Closed saruvig closed 2 years ago
The log (log_flower.txt
) ends abruptly at:
[P1:T1:python3.8] trace: ---- shim_munmap(0x4f4d7f000, 0x40000) ...
[P1:T1:python3.8] trace: ---- return from shim_munmap(...) = 0x0
[P1:T
Probably it was cut by GitHub (as it is almost 10MB in size)? Could you look at the end of the log and copy-paste only the relevant parts?
are you able to access it with link
https://github.com/saruvig/Basic_Cifar/blob/main/local_git/log.txt
I don't see anything special in that file (no error messages). The file ends with this:
[P1:T6:python3.8] trace: ---- shim_clock_gettime(1, 0x70a609420) = 0x0
[P1:T6:python3.8] trace: ---- shim_clock_gettime(1, 0x70a6093a0) = 0x0
[P1:T6:python3.8] trace: ---- shim_epoll_wait(3, 0x70b68c064, 100, 201) ...

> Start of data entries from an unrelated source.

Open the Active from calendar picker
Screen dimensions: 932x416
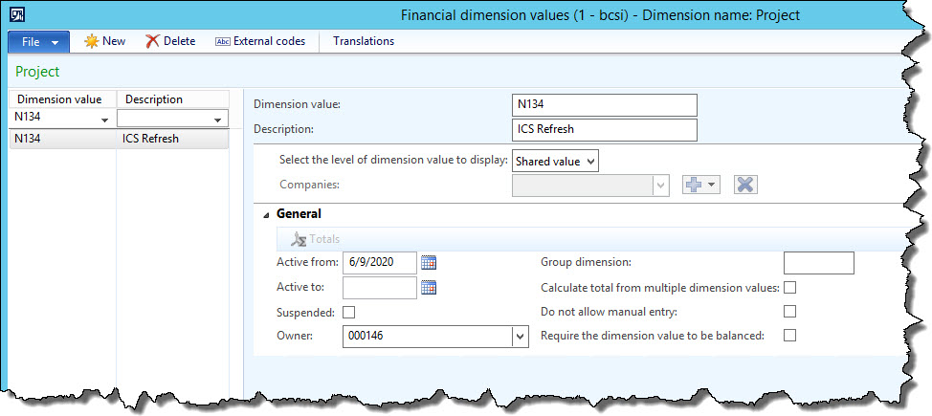[x=429, y=262]
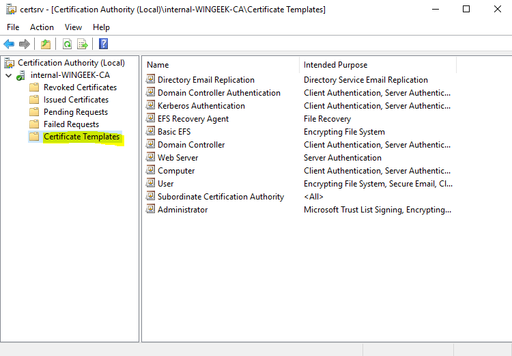Collapse the internal-WINGEEK-CA tree node

coord(8,75)
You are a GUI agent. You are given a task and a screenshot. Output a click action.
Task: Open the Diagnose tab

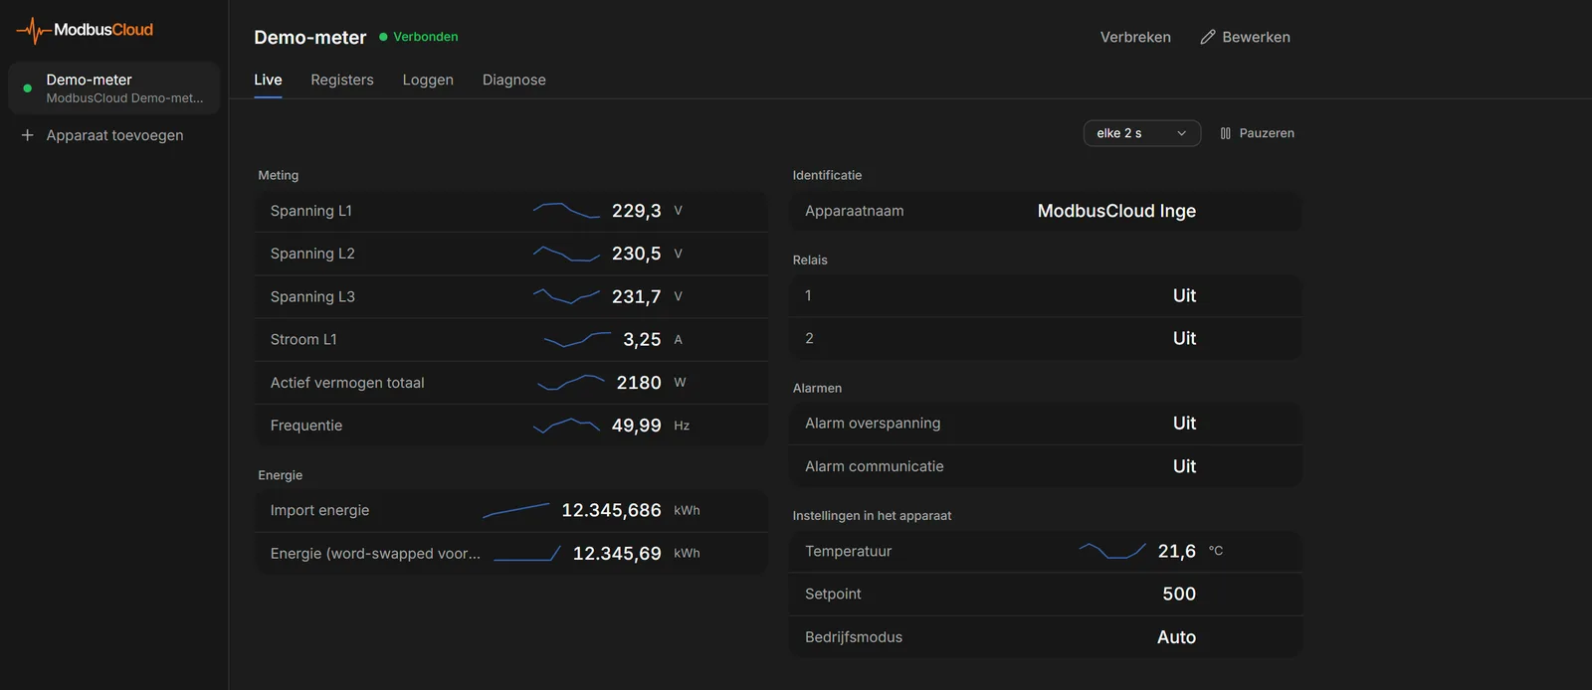(x=514, y=80)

This looks perfectly normal -- the application waits for some network connections and/or network packets.
Yes, Even I could not find any error messages in the log file. The Client-side itself stops running after trying to connect to the server-side I think that's why there is no error message ( the stopIteration function as seen in the screenshot).
Any reason you think it is not able to create this connection. Do I have to make any changes in the manifest to enable such connections on SGX?
Any reason you think it is not able to create this connection. Do I have to make any changes in the manifest to enable such connections on SGX?
No, you don't have to make any changes in the manifest.
You should analyze Gramine log files of both the client and the server applications (both run inside Gramine SGX enclaves, right?). I don't see how we can currently help here.
Yes, they run inside the same enclave as of now. Hence, just the one log file I was able to generate. Can I run them on separate enclaves on the same VM from different terminals?
It has 1 server and 2 clients in this framework on different terminals of the VM.
Yes, they run inside the same enclave as of now.
These two statements are contradictory. Each process (the server process, the first client process, the second client process) run in their own SGX enclaves (if this is how you set up your environment). These three processes cannot run in the same SGX enclave, that's not how Intel SGX works.
if this is how you set up your environment
Sorry, I am not sure I understand this or how can I be sure if this is how I set up.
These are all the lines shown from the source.